RECORDS FOR THE TASK:

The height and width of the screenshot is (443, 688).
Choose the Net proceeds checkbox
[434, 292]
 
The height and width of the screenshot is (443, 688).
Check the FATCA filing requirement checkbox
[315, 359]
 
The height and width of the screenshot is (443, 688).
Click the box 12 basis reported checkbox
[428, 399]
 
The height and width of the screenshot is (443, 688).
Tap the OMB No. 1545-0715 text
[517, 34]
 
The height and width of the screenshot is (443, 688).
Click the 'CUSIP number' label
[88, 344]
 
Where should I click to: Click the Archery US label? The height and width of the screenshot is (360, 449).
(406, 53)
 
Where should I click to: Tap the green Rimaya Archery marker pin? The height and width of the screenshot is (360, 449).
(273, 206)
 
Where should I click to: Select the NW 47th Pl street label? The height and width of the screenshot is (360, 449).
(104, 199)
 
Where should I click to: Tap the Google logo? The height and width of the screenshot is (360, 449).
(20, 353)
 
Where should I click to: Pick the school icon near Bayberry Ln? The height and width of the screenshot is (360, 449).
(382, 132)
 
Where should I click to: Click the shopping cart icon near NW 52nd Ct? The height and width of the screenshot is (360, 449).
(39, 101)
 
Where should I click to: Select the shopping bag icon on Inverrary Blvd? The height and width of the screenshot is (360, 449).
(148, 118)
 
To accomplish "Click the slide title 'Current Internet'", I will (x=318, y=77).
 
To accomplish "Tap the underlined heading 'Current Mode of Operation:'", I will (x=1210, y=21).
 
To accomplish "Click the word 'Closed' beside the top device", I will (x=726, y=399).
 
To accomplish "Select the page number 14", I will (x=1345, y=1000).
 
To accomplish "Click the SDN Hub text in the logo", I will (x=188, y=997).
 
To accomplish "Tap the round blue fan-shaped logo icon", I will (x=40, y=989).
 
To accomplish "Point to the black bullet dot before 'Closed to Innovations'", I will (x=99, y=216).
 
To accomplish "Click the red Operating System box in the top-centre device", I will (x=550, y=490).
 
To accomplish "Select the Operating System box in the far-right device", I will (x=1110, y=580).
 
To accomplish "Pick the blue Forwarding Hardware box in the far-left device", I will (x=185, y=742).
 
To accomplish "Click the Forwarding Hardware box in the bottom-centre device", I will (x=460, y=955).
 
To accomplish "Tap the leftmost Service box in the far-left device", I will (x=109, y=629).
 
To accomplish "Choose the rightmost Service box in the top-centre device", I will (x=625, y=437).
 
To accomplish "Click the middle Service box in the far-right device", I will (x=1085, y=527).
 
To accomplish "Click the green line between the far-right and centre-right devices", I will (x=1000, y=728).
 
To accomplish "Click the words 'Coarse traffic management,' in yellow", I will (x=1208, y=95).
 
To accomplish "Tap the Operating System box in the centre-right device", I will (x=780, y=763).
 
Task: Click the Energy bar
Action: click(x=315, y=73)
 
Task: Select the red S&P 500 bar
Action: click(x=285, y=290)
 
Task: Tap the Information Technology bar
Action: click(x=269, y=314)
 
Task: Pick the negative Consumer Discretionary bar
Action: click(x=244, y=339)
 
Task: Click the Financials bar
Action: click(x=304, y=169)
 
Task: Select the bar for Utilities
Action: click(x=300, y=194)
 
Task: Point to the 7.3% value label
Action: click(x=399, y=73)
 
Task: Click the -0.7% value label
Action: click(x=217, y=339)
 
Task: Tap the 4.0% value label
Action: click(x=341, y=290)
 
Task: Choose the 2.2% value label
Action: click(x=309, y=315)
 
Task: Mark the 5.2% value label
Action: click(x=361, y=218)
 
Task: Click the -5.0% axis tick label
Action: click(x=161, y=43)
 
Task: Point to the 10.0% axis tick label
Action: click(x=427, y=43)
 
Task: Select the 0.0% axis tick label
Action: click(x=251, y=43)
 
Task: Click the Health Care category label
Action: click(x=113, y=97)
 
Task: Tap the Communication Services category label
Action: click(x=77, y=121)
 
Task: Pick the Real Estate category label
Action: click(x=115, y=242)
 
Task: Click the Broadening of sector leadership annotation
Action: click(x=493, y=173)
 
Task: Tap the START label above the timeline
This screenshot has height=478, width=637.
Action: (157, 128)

PROBLEM STATEMENT:
Please rewrite the items above, changing every "screenshot" to "page" and leaving everything else the same.

EXERCISE RESULT:
The height and width of the page is (443, 688).
Choose the Net proceeds checkbox
[434, 292]
 
The height and width of the page is (443, 688).
Check the FATCA filing requirement checkbox
[315, 359]
 
The height and width of the page is (443, 688).
Click the box 12 basis reported checkbox
[428, 399]
 
The height and width of the page is (443, 688).
Tap the OMB No. 1545-0715 text
[517, 34]
 
The height and width of the page is (443, 688).
Click the 'CUSIP number' label
[88, 344]
 
Where should I click to: Click the Archery US label? The height and width of the page is (360, 449).
(406, 53)
 
Where should I click to: Tap the green Rimaya Archery marker pin? The height and width of the page is (360, 449).
(273, 206)
 
Where should I click to: Select the NW 47th Pl street label? The height and width of the page is (360, 449).
(104, 199)
 
Where should I click to: Tap the Google logo? The height and width of the page is (360, 449).
(20, 353)
 
Where should I click to: Pick the school icon near Bayberry Ln? The height and width of the page is (360, 449).
(382, 132)
 
Where should I click to: Click the shopping cart icon near NW 52nd Ct? The height and width of the page is (360, 449).
(39, 101)
 
Where should I click to: Select the shopping bag icon on Inverrary Blvd? The height and width of the page is (360, 449).
(148, 118)
 
To accomplish "Click the slide title 'Current Internet'", I will (x=318, y=77).
 
To accomplish "Tap the underlined heading 'Current Mode of Operation:'", I will (x=1210, y=21).
 
To accomplish "Click the word 'Closed' beside the top device", I will (x=726, y=399).
 
To accomplish "Select the page number 14", I will (x=1345, y=1000).
 
To accomplish "Click the SDN Hub text in the logo", I will (x=188, y=997).
 
To accomplish "Tap the round blue fan-shaped logo icon", I will (x=40, y=989).
 
To accomplish "Point to the black bullet dot before 'Closed to Innovations'", I will (x=99, y=216).
 
To accomplish "Click the red Operating System box in the top-centre device", I will (x=550, y=490).
 
To accomplish "Select the Operating System box in the far-right device", I will (x=1110, y=580).
 
To accomplish "Pick the blue Forwarding Hardware box in the far-left device", I will (x=185, y=742).
 
To accomplish "Click the Forwarding Hardware box in the bottom-centre device", I will (x=460, y=955).
 
To accomplish "Tap the leftmost Service box in the far-left device", I will (x=109, y=629).
 
To accomplish "Choose the rightmost Service box in the top-centre device", I will (x=625, y=437).
 
To accomplish "Click the middle Service box in the far-right device", I will (x=1085, y=527).
 
To accomplish "Click the green line between the far-right and centre-right devices", I will (x=1000, y=728).
 
To accomplish "Click the words 'Coarse traffic management,' in yellow", I will (x=1208, y=95).
 
To accomplish "Tap the Operating System box in the centre-right device", I will (x=780, y=763).
 
Task: Click the Energy bar
Action: click(x=315, y=73)
 
Task: Select the red S&P 500 bar
Action: click(x=285, y=290)
 
Task: Tap the Information Technology bar
Action: click(x=269, y=314)
 
Task: Pick the negative Consumer Discretionary bar
Action: click(x=244, y=339)
 
Task: Click the Financials bar
Action: click(x=304, y=169)
 
Task: Select the bar for Utilities
Action: click(x=300, y=194)
 
Task: Point to the 7.3% value label
Action: click(x=399, y=73)
 
Task: Click the -0.7% value label
Action: click(x=217, y=339)
 
Task: Tap the 4.0% value label
Action: click(x=341, y=290)
 
Task: Choose the 2.2% value label
Action: click(x=309, y=315)
 
Task: Mark the 5.2% value label
Action: click(x=361, y=218)
 
Task: Click the -5.0% axis tick label
Action: click(x=161, y=43)
 
Task: Point to the 10.0% axis tick label
Action: click(x=427, y=43)
 
Task: Select the 0.0% axis tick label
Action: click(x=251, y=43)
 
Task: Click the Health Care category label
Action: click(x=113, y=97)
 
Task: Tap the Communication Services category label
Action: click(x=77, y=121)
 
Task: Pick the Real Estate category label
Action: click(x=115, y=242)
 
Task: Click the Broadening of sector leadership annotation
Action: click(x=493, y=173)
 
Task: Tap the START label above the timeline
This page has height=478, width=637.
Action: (157, 128)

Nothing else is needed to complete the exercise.